===== EXTRACTED INFORMATION =====
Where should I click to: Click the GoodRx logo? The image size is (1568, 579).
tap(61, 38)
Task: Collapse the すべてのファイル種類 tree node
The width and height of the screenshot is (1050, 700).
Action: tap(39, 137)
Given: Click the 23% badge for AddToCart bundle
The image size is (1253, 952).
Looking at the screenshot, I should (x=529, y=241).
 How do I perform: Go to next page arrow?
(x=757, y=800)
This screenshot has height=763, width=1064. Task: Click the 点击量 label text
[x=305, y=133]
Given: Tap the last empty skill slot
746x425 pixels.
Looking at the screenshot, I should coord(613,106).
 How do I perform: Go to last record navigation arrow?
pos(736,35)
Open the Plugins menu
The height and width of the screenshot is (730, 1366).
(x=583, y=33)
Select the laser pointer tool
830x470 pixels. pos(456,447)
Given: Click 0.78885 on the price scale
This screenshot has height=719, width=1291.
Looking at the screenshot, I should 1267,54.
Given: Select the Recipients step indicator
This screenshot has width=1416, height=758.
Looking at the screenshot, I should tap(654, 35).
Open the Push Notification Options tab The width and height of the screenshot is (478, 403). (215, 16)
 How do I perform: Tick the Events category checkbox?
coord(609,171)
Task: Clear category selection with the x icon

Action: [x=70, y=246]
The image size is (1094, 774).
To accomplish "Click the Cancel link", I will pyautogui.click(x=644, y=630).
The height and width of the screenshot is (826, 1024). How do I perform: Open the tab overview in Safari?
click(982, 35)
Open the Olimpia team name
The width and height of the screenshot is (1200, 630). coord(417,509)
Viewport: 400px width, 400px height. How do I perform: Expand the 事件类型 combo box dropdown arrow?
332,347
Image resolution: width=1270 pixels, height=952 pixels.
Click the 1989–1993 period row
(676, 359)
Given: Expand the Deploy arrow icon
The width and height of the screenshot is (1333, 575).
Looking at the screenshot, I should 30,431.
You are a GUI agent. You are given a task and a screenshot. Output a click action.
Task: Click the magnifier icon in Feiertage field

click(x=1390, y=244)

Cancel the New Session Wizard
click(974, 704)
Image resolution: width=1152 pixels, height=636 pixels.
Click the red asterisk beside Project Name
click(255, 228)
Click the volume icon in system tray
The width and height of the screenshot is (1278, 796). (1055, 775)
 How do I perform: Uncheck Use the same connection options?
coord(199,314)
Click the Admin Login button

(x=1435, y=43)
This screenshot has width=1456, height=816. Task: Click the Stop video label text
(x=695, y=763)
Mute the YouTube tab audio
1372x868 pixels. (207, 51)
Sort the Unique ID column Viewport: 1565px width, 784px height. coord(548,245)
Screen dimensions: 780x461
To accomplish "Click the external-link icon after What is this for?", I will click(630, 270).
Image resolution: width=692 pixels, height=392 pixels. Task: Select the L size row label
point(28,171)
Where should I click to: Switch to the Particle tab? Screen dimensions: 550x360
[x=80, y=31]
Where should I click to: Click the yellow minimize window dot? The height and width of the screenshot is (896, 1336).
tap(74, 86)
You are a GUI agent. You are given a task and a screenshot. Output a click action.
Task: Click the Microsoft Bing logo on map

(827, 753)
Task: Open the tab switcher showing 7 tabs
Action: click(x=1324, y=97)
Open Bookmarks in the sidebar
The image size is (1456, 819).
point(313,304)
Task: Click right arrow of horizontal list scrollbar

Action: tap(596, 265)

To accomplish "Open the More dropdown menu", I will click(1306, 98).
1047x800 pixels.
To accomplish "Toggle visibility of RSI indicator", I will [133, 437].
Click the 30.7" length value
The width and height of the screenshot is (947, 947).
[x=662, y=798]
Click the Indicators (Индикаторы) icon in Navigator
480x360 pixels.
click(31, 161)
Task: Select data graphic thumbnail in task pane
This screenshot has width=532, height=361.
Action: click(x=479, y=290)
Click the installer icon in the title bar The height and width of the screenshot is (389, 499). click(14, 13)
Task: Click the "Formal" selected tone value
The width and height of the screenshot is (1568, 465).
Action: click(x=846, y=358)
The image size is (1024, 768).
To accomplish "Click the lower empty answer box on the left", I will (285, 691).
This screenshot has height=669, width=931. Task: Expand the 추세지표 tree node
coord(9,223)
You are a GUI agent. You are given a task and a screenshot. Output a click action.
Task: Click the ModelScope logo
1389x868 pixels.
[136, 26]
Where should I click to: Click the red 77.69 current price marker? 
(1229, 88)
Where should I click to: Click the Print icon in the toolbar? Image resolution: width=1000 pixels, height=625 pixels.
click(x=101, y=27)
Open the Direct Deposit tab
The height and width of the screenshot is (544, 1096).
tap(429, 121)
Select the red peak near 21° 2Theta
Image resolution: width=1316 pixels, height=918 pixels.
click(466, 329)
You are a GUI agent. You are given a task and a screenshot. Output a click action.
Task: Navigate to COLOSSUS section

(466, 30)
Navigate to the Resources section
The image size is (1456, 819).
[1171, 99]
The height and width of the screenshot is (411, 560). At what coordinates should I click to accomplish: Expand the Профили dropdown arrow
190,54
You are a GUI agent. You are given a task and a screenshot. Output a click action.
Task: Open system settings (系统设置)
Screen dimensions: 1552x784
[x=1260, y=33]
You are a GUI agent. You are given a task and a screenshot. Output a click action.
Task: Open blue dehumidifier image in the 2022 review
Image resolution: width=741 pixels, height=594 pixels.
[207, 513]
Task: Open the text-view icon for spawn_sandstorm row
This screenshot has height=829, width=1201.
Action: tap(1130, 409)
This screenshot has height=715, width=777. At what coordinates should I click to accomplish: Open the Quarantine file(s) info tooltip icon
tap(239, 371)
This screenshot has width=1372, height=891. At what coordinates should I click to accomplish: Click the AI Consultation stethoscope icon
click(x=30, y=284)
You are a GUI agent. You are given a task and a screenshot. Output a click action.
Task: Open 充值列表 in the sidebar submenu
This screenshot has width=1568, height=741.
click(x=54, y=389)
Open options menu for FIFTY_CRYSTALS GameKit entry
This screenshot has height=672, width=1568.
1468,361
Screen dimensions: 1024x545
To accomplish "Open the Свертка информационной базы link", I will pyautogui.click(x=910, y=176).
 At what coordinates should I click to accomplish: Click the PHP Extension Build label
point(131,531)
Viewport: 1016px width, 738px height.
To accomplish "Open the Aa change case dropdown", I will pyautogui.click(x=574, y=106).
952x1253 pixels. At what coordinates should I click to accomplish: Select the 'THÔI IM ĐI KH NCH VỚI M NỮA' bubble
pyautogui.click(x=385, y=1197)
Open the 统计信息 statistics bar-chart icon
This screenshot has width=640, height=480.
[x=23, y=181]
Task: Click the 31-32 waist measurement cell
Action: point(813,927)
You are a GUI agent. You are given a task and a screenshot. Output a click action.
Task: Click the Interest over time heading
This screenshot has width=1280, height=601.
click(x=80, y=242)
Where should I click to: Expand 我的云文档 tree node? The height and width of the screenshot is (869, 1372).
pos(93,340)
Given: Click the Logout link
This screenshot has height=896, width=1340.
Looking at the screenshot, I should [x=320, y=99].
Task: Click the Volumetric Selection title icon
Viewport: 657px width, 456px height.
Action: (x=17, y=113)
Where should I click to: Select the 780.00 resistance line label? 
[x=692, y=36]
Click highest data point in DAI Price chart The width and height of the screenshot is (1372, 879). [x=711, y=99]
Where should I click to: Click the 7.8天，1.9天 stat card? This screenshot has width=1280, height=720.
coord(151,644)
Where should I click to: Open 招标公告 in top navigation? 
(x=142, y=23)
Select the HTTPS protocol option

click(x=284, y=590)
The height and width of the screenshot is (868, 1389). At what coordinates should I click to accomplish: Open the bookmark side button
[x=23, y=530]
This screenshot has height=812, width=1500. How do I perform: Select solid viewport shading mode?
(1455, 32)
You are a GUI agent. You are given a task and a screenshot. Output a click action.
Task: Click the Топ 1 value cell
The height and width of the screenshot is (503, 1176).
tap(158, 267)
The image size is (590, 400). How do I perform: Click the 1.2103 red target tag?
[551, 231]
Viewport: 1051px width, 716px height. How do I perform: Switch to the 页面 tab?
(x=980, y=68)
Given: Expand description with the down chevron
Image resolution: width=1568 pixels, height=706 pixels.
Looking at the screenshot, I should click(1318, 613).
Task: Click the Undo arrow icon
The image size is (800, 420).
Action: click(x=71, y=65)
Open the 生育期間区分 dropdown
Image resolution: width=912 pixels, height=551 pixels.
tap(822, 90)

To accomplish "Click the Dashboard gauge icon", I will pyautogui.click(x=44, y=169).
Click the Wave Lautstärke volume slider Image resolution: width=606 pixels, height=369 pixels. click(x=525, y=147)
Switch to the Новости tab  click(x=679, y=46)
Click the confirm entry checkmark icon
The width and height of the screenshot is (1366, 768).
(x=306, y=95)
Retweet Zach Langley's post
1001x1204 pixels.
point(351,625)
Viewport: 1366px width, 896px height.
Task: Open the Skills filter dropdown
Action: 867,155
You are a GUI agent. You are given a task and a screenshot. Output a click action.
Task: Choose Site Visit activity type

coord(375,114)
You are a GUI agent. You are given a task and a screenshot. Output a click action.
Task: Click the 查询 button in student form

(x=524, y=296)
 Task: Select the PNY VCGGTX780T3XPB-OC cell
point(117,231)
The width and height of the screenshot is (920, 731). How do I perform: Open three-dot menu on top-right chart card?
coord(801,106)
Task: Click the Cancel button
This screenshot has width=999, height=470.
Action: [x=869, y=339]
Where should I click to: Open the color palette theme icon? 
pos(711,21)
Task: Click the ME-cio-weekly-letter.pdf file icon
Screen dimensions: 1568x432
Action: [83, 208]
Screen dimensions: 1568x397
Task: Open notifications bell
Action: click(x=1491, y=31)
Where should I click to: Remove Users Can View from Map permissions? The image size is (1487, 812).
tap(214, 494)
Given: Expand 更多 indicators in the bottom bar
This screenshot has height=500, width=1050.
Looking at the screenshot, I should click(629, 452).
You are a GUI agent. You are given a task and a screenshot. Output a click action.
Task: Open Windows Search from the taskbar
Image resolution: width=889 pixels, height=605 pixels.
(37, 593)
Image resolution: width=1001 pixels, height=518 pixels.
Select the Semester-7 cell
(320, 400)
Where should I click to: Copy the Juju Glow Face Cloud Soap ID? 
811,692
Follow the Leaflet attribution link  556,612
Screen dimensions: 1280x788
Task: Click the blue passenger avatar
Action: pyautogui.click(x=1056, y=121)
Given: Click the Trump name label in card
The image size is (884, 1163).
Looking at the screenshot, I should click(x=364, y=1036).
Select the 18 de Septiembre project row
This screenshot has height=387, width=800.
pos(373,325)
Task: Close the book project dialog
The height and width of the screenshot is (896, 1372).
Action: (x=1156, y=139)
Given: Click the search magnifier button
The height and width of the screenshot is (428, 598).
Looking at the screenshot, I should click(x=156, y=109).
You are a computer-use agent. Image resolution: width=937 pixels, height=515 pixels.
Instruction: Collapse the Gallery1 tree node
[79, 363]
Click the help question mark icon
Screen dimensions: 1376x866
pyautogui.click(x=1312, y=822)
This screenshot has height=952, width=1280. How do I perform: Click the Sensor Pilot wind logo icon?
=====
In the records, from the first line up to and including the line with "[x=305, y=133]", replace "tree node" with "folder" and give those lines again with nothing else changed.

__FINAL ANSWER__
Where should I click to: Click the GoodRx logo? The image size is (1568, 579).
tap(61, 38)
Task: Collapse the すべてのファイル種類 folder
The width and height of the screenshot is (1050, 700).
Action: tap(39, 137)
Given: Click the 23% badge for AddToCart bundle
The image size is (1253, 952).
Looking at the screenshot, I should (x=529, y=241).
 How do I perform: Go to next page arrow?
(x=757, y=800)
This screenshot has height=763, width=1064. Task: Click the 点击量 label text
[x=305, y=133]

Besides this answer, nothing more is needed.